Data items
--------
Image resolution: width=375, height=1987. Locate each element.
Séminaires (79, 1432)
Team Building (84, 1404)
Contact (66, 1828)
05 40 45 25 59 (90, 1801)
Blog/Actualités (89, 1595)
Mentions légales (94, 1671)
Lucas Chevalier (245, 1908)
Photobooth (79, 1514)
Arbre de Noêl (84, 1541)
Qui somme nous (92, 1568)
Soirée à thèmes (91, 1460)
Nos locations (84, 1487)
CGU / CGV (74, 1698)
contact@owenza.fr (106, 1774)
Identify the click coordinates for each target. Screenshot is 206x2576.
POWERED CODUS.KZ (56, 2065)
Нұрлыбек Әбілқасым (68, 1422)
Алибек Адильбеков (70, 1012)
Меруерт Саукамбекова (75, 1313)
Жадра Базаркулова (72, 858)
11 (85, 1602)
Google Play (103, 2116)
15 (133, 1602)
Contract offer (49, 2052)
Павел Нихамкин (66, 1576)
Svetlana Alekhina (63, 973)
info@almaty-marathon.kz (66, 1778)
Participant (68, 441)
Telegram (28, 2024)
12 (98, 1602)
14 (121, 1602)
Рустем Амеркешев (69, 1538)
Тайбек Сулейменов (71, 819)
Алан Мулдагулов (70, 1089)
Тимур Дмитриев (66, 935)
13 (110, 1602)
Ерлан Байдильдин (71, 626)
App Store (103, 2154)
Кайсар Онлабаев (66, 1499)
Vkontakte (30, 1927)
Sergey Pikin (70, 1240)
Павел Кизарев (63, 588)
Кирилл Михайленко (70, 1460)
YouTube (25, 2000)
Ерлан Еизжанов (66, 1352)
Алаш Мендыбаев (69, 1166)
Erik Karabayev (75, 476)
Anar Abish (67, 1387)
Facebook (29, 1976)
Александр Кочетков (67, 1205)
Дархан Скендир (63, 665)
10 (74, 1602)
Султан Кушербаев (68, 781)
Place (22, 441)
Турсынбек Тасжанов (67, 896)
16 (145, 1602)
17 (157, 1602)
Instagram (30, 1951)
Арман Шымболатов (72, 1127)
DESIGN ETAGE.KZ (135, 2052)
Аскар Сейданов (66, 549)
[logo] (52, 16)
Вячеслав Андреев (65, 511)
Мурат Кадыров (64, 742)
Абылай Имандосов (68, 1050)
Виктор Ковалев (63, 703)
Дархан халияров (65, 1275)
--------
* [Work item] Give again exactly, and only, the lines above starting at the one with "Александр Кочетков (67, 1205)" and ending at the one with "DESIGN ETAGE.KZ (135, 2052)".

* [Response below]
Александр Кочетков (67, 1205)
Дархан Скендир (63, 665)
10 (74, 1602)
Султан Кушербаев (68, 781)
Place (22, 441)
Турсынбек Тасжанов (67, 896)
16 (145, 1602)
17 (157, 1602)
Instagram (30, 1951)
Арман Шымболатов (72, 1127)
DESIGN ETAGE.KZ (135, 2052)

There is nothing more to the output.